Grâce à la remarquable finesse aérodynamique de la carrosserie, il semble raisonnable d’attendre des prototypes CD « Le Mans 64 » des performances élevées qui devront toujours être rapprochées de la puissance effective disponible (environ 70 ch). »

Hélas, on a souvent constaté un écart entre les promesses de performances obtenues avec les maquettes en soufflerie et la réalité mesurée sur la route après réalisation.
Ce qui fut malheureusement le cas avec cette CD.

Après Charles Deutsch, écoutons Robert Choulet, chargé des études aérodynamiques.

« Structurellement, cette voiture était fort classique : traction avant avec moteur en porte à faux, à châssis formé par une poutre centrale de forte section.

Se développant en berceau tubulaire autour du bloc, et les suspensions étaient indépendantes à l’avant comme à l’arrière, grâce à un système triangulé classique.

Les amortisseurs n’étaient pas réglables, mais nous avions un faible angle de roulis, l’axe de roulis était assez haut, à 140 mm du sol, et le centre de gravité assez bas, principalement grâce au moteur à plat.

Par contre, l’aérodynamique était un peu banal, principalement à cause des grandes dérives vrillées, primitivement prévues pour un engin de record.

La trainée était insignifiante, la portance nulle, le centre de poussée transversale voisinait avec le centre de gravité, et le Cx plafonnait à… 0,12, grâce entre autres, à un carénage latéral complet des roues avant et arrière.

Le CD 64 était d’une stabilité extraordinaire, et elle se conduisait comme un vélo : le vent transversal n’avait aucun effet et la tenue de route à grande vitesse était stupéfiante.

Quant à l’équilibre des dérives des essieux, il était parfait et conférait des vitesses de passage en courbe rapide comme en virage serrés, tout à fait hors du commun.

Ceci n’était pourtant vrai que sur le sec, car sur le mouillé, le CD 64 sous-virait fortement, ce qui contraignait les pilotes à adopter une technique de pilotage fort spéciale !

Il faut dire que ce sous-virage provenait en grande partie de la dimension des pneumatiques que nous avions, toujours dans un but aérodynamique, calculé au plus juste, puisque la largeur des bandes de roulement, n’excédait pas 8 cm !

Je croyais cependant dur comme fer en ce modèle, car, sans expérience de pilotage aucune, je l’avais conduit à plusieurs reprises sans aucun problème, tant sur la route qu’en circuit, et j’avais remarqué que plus la vitesse augmentait plus il devenait stable !

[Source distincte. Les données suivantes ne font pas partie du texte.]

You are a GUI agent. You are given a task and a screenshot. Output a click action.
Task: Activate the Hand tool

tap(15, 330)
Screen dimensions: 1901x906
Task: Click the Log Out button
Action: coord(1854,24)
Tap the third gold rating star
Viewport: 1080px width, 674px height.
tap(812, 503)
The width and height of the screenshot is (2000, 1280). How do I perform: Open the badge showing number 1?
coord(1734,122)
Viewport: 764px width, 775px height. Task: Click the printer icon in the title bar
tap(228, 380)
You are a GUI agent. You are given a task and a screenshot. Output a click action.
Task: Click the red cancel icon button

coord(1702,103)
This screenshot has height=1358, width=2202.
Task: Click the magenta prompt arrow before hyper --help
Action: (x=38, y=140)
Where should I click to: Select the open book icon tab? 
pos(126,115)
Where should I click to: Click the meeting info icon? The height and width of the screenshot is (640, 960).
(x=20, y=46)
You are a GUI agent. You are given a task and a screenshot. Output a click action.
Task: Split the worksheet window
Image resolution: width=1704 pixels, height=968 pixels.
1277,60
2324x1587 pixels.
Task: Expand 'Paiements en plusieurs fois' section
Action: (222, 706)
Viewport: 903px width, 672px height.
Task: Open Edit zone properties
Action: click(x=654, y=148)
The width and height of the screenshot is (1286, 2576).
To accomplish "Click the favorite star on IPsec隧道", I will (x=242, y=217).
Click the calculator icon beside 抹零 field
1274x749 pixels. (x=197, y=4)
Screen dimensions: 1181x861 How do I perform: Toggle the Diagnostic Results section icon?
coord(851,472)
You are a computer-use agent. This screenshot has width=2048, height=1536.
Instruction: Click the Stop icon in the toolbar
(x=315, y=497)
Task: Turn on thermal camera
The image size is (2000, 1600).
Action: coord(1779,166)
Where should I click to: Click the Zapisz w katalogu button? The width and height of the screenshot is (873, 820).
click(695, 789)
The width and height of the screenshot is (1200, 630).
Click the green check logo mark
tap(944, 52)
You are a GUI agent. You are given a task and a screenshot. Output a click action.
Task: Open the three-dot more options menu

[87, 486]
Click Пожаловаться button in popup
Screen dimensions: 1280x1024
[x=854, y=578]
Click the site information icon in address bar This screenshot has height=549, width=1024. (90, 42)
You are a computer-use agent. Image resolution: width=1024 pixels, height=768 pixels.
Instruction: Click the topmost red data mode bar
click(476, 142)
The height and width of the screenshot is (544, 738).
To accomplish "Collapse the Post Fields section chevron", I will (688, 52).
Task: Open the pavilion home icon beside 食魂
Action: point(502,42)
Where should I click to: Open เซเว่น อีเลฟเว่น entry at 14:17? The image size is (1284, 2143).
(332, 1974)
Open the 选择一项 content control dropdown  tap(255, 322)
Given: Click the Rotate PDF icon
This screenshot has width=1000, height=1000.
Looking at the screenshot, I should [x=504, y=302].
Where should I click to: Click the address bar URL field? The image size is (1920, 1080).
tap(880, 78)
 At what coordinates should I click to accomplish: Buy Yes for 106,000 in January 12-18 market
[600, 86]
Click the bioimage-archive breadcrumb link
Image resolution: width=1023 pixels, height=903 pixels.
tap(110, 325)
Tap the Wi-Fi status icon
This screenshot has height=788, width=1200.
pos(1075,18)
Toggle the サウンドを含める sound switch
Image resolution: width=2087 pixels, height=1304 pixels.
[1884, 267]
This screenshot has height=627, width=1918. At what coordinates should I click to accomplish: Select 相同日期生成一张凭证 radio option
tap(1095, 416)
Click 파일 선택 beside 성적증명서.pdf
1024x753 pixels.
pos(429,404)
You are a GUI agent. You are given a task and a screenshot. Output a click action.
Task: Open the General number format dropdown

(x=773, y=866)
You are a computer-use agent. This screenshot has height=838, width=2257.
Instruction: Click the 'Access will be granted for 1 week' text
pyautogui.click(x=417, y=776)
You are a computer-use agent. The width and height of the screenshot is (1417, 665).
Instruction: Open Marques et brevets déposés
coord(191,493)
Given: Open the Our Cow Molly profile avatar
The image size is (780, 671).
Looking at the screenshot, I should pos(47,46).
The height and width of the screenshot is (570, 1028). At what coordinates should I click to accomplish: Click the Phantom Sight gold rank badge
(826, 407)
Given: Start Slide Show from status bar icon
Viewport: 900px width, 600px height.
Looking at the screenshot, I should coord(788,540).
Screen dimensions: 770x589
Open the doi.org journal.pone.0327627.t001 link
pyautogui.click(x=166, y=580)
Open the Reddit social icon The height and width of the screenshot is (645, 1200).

Au Mans, il atteignait facilement 220 km/h pour 64 ch, et la tenue de route en courbe permettait de passer les fameux virages de Maison Blanche, maintenant disparus, à la même vitesse que les Ford et les Ferrari !

Afin de résoudre complètement le problème de sous-virage sur le sol mouillé, j’avais décidé de faire évoluer la voiture :
- accroitre la largeur des pneus
- réduire le moment d’inertie polaire en positionna en arrière de l’essieu
- diminuer les transferts de charge transversaux et longitudinaux en virage et en accélération, en abaissant notamment le centre de gravité et en agrandissant la voie et l’empattement.

Hélas, je n’en eux jamais le temps, puisque pour 1965, nous changions de fusil d’épaule en adoptant un moteur de plus forte cylindrée et situé à l’arrière ».